What is needed is a verbatim copy of each record below.

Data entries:
----------

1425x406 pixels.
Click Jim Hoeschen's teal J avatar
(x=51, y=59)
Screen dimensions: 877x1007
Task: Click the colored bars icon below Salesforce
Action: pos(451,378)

----------

TASK SOLUTION:
1425x406 pixels.
Click Jim Hoeschen's teal J avatar
(x=51, y=59)
Screen dimensions: 877x1007
Task: Click the colored bars icon below Salesforce
Action: pos(451,378)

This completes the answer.